--- Kutipan Teks ---
Selasa, 17 Juni 2008

Islam itu damai dan penuh kasih sayang

Beberapa hari lalu saya sempat baca tulisan yang bagus, yang aku kira sesuai dengan firman Allah:


ثم كان من الذين آمنوا وتواصوا بالصبر وتواصوا بالمرحمة

Dan dia termasuk orang-orang yang beriman dan saling berpesan untuk bersabar dan saling berpesan untuk berkasih sayang.(QS.690:17)

ولا تجعلوا الله عرضة لأيمانكم أن تبروا وتتقوا وتصلحوا بين الناس والله سميع عليم

Janganlah kamu jadikan (nama) Allah dalam sumpahmu sebagai penghalang untuk berbuat kebajikan, bertakwa dan mengadakan ishlah di antara manusia. Dan Allah Maha Mendengar lagi Maha Mengetahui.(QS.2:224)

mudah2an tulisan ini akan membawa pencerahan bagi kita semua.
---
#### Petunjuk Kerja:
#1 Tolong kutip dari tulisan tentang Islam yang damai semua bagian mulai "Beberapa hari lalu" hingga ke "lagi Maha Mengetahui.(QS.2:224)".
#2 Jawab pertanyaan berikut berdasarkan tulisan tentang Islam yang damai.
(a) Tanggal berapa tercantum di awal tulisan?
(b) Menurut terjemahan QS.2:224, Allah Maha apa?
(c) Apa harapan penulis terhadap tulisan ini di kalimat terakhir?
#3 Teruskan tulisan tentang Islam yang damai dengan beberapa kalimat yang menyambung kalimat terakhirnya.
--- Bagian Data ---
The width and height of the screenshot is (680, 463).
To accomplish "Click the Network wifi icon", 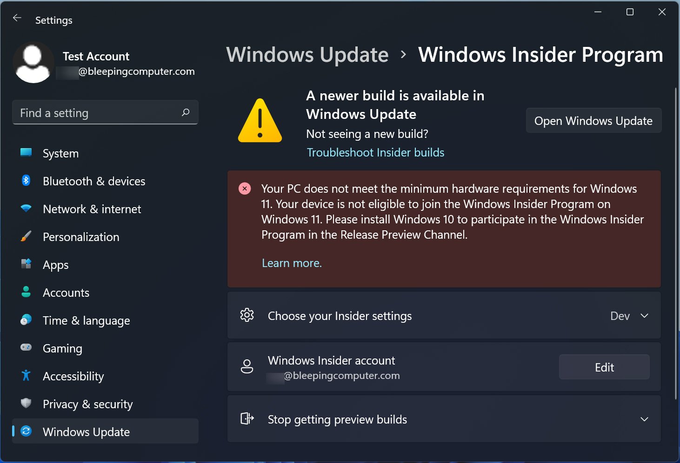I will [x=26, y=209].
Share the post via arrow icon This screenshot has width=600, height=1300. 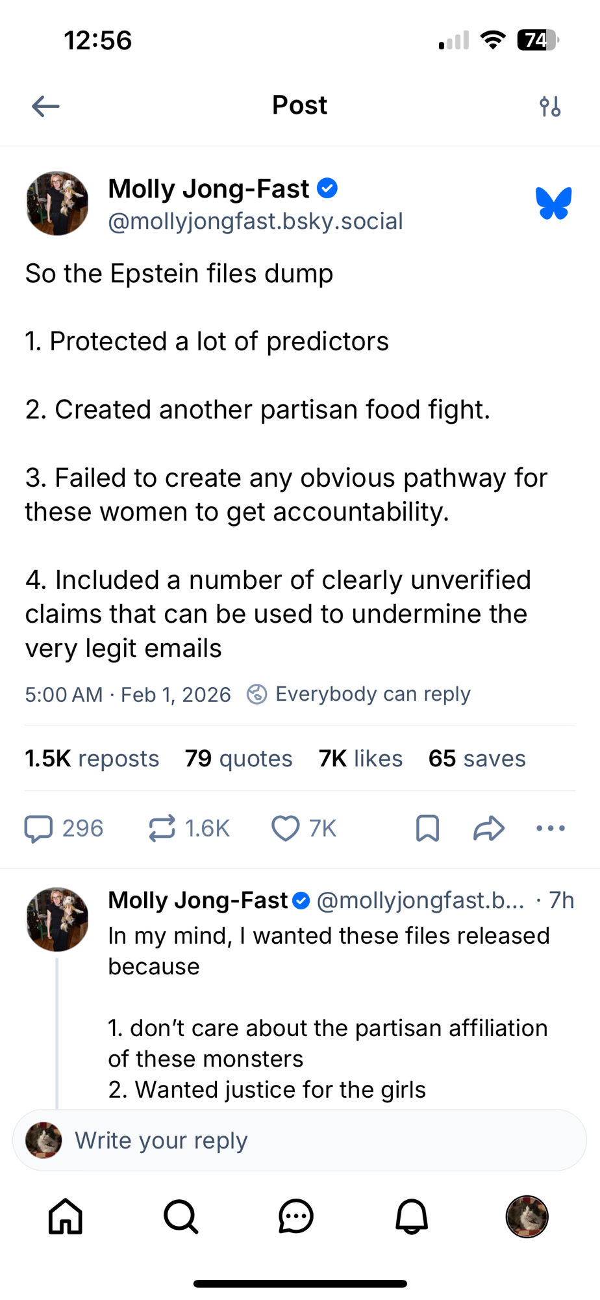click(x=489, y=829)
---
#### Hasil Latihan:
#1
Beberapa hari lalu saya sempat baca tulisan yang bagus, yang aku kira sesuai dengan firman Allah:


ثم كان من الذين آمنوا وتواصوا بالصبر وتواصوا بالمرحمة

Dan dia termasuk orang-orang yang beriman dan saling berpesan untuk bersabar dan saling berpesan untuk berkasih sayang.(QS.690:17)

ولا تجعلوا الله عرضة لأيمانكم أن تبروا وتتقوا وتصلحوا بين الناس والله سميع عليم

Janganlah kamu jadikan (nama) Allah dalam sumpahmu sebagai penghalang untuk berbuat kebajikan, bertakwa dan mengadakan ishlah di antara manusia. Dan Allah Maha Mendengar lagi Maha Mengetahui.(QS.2:224)

#2
(a) Selasa, 17 Juni 2008.
(b) Maha Mendengar lagi Maha Mengetahui.
(c) Semoga tulisan ini membawa pencerahan bagi kita semua.

#3
Caroline, Barack Obama, dan Ahmadiyah
[Kolom, Gatra Nomor 31 Beredar Kamis, 12 Juni 2008]

Dalam sebuah diskusi terbatas di Islamic Digital Library, Yayasan Al-Ikhlas, Tanah Abang, Jakarta, akhir Mei lalu, Caroline --gadis indo yang lama tinggal di Amerika-- bertanya dalam bahasa Inggris yang native, "How about Priest in Obama's Church, Jeremiah A Wright, who said that Islam is identic with sword, war, and self bombing?" "How can we do to the Barack Obama's Priest? Caroline, gadis cantik yang semangat Islamnya menggebu-gebu itu, tampaknya mengharapkan jawaban saya yang keras dan anti-gerejanya Obama di Chicago itu.

Mendengar pertanyaan itu, saya yang jadi pembicara diskusi di kalangan terbatas pemuda-pemudi muslim Jakarta yang militan tersebut agak rikuh menjawabnya. Maklum, pada saat itu, pembicaraan para hadirin lebih banyak tertuju pada Ahmadiyah yang sesat dan kenapa Pemerintah Indonesia tak segera melarang aliran yang merusak Islam itu.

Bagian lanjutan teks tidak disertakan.